In 2003, a re-imagined version of that series, created by Ronald D. Moore and David Eick, aired as a three-hour miniseries on the then Sci-Fi Channel (now Syfy). The miniseries was such a success that Syfy picked up Battlestar Galactica as a regular series. Starring Edward James Olmos, Mary McConnell, Grace Park and Katee Sackhoff, the show was a hit with both fans and critics and ran for a total of four seasons. Caprica, a prequel series, followed but was canceled with just five episodes left in its first season. A prequel web series, Blood & Chrome, was also released as a pilot for a potential new series, but that show never got picked up.
However, Battlestar Galactica is getting new life thanks to NBCU's new streaming subscription service Peacock. According to Deadline, Mr. Robot creator Esmail will take up the helm on the new series as part of a deal he has with NBCU's Universal Content Productions. Esmail is reportedly a huge fan of Moore's version of the series, and according to THR, will base his reboot on that show, rather than the original 1978 one.
It's unclear how this will affect the Battlestar Galactica movie that was reportedly still in the works as of 2018. Since no word about that film has surfaced since then, though, it's possible the series will take precedence and development on the film will not move forward. The franchise itself remains popular with fans, and the series has even launched several academic works analyzing its politics and themes.

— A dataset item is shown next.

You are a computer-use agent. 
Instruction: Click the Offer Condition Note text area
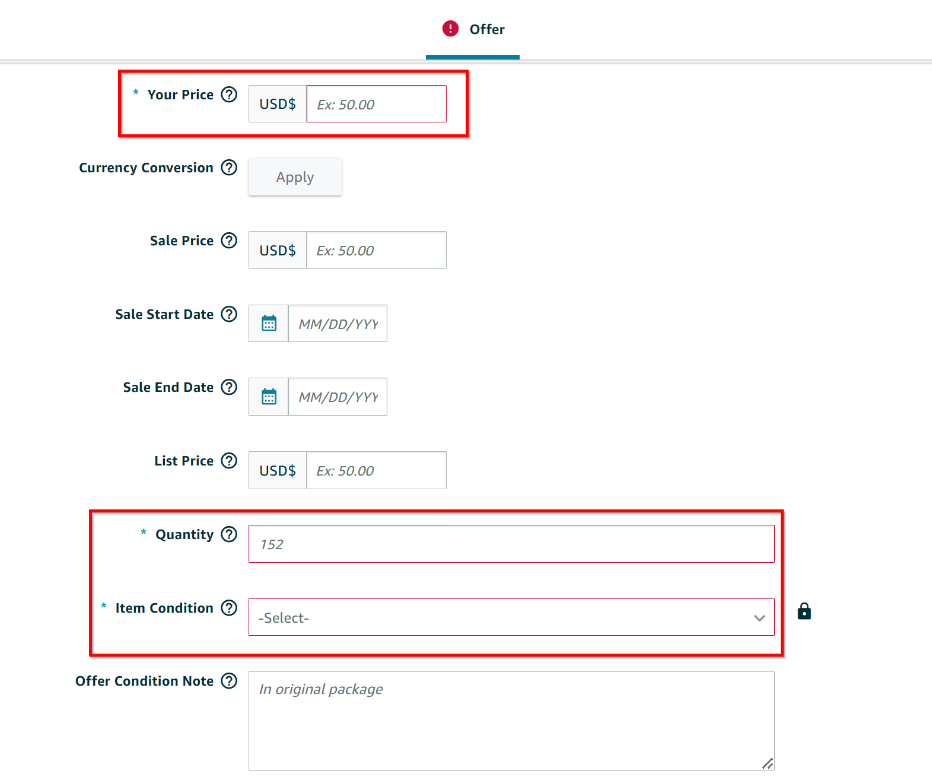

The only question left, though, is if fans want to see the Battlestar Galactica series rebooted a second time. Many might argue that Moore's version of the show was close to perfect, with topics that still resonate with modern audiences. Unless Esmail has a concept that goes beyond the story already told, it remains to be seen whether fans get on board the Battlestar Galactica again, or if they tell the new series to frak off.